Her passion led her to leave private business and join TWC, where she is now a business relations coordinator for Vocational Rehabilitation Services.

“I also have family members with disabilities.”  Jones said Thursday during a lunch-and-learn presented by Special Emphasis Program ABLE (Able, Believe, Lead, Empower) for National Disability Employment Awareness Month. “That’s why I have such a passion for what I do. I felt like the biggest impact that I could make was leaving private industry and going to the state and working with all of our local partners to strengthen their programs.”

Jones and Dr. Alison Burns, like Jones a Vocational Rehabilitation business relations coordinator for Dallas-Fort Worth and surrounding North Texas counties, led the lunch-and-learn discussion about services offered by Vocational Rehabilitation, criteria for using those services and how to apply for them.

“One of the things that has become very obvious to us is the number of businesses that are opening their doors and expanding opportunities for folks with disabilities,” Jones said, later adding: “Alison and I develop partnerships with employers, and we’re able to tell within the first five minutes how far they are on their journey. AAFES is very far on its journey. You’ve got employer resource groups and the communication is there.”

Jones cited statistics stating that 19.6 million people in the United States between the ages of 21 and 64 have a disability.  Vocational Rehabilitation Services helps people with disabilities find jobs and maintain jobs if they already have them. That includes people who become disabled while on the job. Jones referred to something she’d heard at a recent conference.

“They used a common terminology that I’ve thought about numerous times, which is that all of us are temporarily able,” she said. “When you look at it that way, there are so many times that something—one bad mistake or a different decision—and you’re disabled for the rest of your life. That’s where we step in and help people save their jobs.”

Vocational Rehabilitation Services offers multiple services to help remove barriers or to mitigate a disability to make it manageable. It assists people with physical and mental disabilities, hearing or visual impairments, traumatic brain injuries and other conditions that affect a person’s ability to obtain, retain or advance in a job. The No. 1 criteria is that a client must be willing and able to work.

“We do see individuals who come through our agency that just may not be ready at the time,” Burns said. “But that doesn’t mean that we wouldn’t eventually serve them. And the individuals that we serve, we need to make sure that their disability is documented, so that as counselors and members of the business relations team, we know what sort of accommodations we can provide to the customer and the employer.”

Vocational Rehabilitation does more than just help clients find or maintain jobs. The goal is to find career opportunities for clients so that they can not only stay employed but work their way up the career ladder. And it doesn’t just work with people who are of “working age.”

“It’s critical that we start with our youth at a very young age,” Jones said. “We have folks who are partners with the school districts for their special-needs classrooms and are partnered with cities and municipalities that will want to participate in programs so that our youth have opportunities to go into some kind of substantial career pathway as soon as they graduate high school.”

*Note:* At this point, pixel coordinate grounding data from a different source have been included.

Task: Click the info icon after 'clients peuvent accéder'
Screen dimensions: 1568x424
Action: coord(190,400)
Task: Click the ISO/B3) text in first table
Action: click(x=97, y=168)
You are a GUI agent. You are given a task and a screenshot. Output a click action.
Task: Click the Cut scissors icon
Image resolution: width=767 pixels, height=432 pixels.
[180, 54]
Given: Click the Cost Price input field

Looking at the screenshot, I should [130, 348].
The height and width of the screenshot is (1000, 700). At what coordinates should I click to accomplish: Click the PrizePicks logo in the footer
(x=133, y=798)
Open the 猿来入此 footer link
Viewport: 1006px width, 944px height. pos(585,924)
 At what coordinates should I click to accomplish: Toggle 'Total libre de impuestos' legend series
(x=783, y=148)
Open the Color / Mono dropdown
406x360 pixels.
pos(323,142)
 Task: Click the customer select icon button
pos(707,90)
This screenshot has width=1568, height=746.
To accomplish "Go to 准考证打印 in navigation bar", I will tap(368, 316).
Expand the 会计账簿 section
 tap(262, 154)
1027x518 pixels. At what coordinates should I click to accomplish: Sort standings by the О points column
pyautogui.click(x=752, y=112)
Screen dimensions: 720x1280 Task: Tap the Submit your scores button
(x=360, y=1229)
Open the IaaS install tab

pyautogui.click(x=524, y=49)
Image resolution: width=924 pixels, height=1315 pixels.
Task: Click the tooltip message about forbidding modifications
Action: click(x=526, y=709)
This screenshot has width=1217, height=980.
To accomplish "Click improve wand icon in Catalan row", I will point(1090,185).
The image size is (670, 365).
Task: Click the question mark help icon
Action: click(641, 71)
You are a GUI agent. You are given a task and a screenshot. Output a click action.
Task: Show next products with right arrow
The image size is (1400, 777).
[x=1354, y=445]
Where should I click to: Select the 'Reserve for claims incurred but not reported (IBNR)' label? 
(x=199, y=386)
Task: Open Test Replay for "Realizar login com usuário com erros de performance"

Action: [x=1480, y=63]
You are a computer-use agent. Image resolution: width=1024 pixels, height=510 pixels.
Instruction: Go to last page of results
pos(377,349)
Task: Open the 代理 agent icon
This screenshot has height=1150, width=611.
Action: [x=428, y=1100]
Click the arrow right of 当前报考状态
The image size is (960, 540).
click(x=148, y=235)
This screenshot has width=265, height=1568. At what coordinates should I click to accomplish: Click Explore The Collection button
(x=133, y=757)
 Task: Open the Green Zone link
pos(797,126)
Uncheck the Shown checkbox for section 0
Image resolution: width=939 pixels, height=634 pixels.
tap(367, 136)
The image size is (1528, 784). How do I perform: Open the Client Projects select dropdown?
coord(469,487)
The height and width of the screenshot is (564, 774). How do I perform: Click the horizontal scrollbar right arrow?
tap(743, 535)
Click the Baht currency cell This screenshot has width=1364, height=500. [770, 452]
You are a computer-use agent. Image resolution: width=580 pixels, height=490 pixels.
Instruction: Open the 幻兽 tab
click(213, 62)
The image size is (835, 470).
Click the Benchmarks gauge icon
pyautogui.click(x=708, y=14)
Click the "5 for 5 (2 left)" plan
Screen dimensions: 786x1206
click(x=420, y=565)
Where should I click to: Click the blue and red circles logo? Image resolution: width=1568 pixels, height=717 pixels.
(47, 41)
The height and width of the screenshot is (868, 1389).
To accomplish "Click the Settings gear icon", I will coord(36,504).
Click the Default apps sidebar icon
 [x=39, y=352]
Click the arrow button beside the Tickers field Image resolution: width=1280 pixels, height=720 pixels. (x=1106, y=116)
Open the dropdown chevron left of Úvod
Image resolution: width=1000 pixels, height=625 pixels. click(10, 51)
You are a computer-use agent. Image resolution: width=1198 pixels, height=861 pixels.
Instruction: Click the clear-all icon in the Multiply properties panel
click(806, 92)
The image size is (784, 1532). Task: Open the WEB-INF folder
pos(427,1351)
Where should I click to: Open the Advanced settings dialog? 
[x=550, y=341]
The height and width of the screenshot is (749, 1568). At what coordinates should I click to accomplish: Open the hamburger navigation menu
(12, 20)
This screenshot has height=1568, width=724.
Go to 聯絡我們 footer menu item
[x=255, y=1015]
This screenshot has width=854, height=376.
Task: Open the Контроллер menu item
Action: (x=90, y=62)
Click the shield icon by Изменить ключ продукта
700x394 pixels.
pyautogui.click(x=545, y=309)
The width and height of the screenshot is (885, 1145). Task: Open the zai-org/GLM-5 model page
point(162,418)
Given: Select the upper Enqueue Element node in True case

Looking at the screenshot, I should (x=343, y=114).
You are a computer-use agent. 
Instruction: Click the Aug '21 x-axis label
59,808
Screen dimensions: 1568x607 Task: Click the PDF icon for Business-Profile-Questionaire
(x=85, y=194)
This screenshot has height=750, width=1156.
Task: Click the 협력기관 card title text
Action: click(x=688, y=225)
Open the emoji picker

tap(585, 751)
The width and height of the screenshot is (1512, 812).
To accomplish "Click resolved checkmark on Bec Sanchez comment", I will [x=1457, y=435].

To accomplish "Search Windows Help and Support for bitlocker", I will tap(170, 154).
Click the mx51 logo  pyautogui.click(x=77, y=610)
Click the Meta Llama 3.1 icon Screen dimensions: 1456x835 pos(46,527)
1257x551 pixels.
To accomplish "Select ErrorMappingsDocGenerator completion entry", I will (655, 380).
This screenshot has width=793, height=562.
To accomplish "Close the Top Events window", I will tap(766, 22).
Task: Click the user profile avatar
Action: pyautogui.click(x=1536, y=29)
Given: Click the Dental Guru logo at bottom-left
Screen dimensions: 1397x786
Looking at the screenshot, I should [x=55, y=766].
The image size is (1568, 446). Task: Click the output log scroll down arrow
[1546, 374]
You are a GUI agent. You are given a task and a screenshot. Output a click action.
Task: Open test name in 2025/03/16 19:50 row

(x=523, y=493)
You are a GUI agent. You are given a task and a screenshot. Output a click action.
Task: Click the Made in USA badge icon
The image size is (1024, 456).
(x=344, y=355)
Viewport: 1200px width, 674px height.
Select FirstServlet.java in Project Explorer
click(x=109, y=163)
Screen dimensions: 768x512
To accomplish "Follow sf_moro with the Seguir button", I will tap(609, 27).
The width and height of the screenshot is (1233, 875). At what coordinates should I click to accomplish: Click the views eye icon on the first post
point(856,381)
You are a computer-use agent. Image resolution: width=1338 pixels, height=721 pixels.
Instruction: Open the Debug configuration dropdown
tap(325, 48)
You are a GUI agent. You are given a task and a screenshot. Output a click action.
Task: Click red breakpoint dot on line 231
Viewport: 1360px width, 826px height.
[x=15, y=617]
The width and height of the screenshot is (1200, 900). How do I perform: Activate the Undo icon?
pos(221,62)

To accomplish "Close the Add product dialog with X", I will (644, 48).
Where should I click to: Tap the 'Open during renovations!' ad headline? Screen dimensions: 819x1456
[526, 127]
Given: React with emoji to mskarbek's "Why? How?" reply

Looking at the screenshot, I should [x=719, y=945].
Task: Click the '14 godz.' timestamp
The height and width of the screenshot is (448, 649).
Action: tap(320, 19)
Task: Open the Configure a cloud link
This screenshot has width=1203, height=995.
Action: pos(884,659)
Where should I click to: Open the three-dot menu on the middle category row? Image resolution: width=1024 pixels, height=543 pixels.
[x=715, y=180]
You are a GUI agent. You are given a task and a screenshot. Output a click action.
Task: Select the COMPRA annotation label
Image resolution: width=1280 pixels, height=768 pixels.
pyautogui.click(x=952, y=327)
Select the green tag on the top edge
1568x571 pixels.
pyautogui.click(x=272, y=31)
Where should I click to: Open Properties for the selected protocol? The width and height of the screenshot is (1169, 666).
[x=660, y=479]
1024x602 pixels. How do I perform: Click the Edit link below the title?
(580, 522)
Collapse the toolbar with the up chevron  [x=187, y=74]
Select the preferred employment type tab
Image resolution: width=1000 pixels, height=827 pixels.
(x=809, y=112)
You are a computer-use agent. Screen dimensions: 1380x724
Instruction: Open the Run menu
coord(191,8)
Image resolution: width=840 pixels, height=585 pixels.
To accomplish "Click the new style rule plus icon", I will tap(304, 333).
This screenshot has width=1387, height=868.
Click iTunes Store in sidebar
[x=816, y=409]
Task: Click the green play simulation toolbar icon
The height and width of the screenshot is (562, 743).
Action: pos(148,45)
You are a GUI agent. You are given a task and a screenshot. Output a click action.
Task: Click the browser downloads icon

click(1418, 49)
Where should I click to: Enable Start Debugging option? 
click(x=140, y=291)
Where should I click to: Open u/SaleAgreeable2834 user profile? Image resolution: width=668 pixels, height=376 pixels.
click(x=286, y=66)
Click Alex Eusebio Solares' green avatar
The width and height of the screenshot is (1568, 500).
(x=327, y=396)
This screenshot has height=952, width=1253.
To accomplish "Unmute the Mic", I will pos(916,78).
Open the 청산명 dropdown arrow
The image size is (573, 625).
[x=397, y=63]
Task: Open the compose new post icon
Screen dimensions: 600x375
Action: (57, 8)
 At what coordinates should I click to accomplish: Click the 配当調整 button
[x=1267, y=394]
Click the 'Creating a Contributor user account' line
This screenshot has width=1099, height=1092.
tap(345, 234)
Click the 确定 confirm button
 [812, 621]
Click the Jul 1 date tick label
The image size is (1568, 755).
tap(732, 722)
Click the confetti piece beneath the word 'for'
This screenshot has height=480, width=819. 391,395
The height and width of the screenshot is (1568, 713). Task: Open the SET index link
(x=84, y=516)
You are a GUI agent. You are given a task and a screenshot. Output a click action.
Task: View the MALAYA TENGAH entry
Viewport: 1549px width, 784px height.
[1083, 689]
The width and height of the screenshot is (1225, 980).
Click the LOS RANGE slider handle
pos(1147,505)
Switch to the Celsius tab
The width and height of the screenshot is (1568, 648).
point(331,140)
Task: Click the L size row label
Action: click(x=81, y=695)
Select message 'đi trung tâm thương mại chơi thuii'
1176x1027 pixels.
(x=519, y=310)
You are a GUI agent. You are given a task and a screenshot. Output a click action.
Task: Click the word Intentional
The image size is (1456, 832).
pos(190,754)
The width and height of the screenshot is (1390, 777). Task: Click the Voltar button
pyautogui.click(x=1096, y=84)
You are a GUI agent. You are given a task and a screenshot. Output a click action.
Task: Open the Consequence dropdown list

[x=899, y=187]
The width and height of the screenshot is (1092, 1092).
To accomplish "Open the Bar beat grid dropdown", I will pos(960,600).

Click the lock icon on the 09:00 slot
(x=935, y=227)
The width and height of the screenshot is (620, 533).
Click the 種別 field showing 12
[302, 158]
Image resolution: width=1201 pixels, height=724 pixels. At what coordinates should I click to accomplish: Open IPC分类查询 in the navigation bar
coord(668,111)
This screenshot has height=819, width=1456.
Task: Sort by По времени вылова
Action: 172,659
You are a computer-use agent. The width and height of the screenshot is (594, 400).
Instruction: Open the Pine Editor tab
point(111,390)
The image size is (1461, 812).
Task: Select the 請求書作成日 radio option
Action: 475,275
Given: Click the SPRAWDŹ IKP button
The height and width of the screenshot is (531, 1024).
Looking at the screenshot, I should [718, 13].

Jones, who said she was previously a military spouse (“I have spent lots of money with AAFES,” she quipped), also said that Vocational Rehabilitation works closely with Veterans groups.

“I am very personally involved in serving Veterans,” Jones said. “We do regularly meet service members with disabilities. We serve Veterans whether they are honorably or dishonorably discharged. It doesn’t matter how they were discharged, the funding is available to assist and support them on their next career pathway. Many of us have family members that have served or are currently serving, so that it is a big, big deal to us.”

Although Jones and Burns work specifically in one region of Texas, which has several Vocational Rehabilitation Services regions, they stressed that the service is available nationwide.

“Any state you may be in, there is a Vocational Rehab Service program,” Burns said. “Wherever you’re at, there is a VR program out there, as long as you have a disability and you’re ready and wanting to return back to work.”

Contact information for all of the Vocational Rehabilitation centers that support the locations of all CONUS, Hawaii, Alaska, Puerto Rico and Guam Exchange and Distribution Centers is on the EEODI portal site. To view the information, click here.

The lunch-and-learn was preceded by a Where Heroes Work video featuring Amina Grant, a materials handler leader at the Dan Daniel Distribution Center who was named the 2019 worldwide Outstanding Associate With a Disability. Grant, who joined the DC’s custodial team in 1997, celebrated her 25th anniversary with the Exchange on Oct. 20. Jones cited her as a perfect example of an associate with a disability who has moved up the career ladder.

ABLE’s Executive Champion is Karen Stack, Exchange executive vice president and chief logistics officer. Program manager is Robert Stutson Jr., who helped introduce the lunch-and-learn. Aaron Gadson is assistant program manager. Army Col. Brian Memoli, deputy director of logistics, is co-chairman.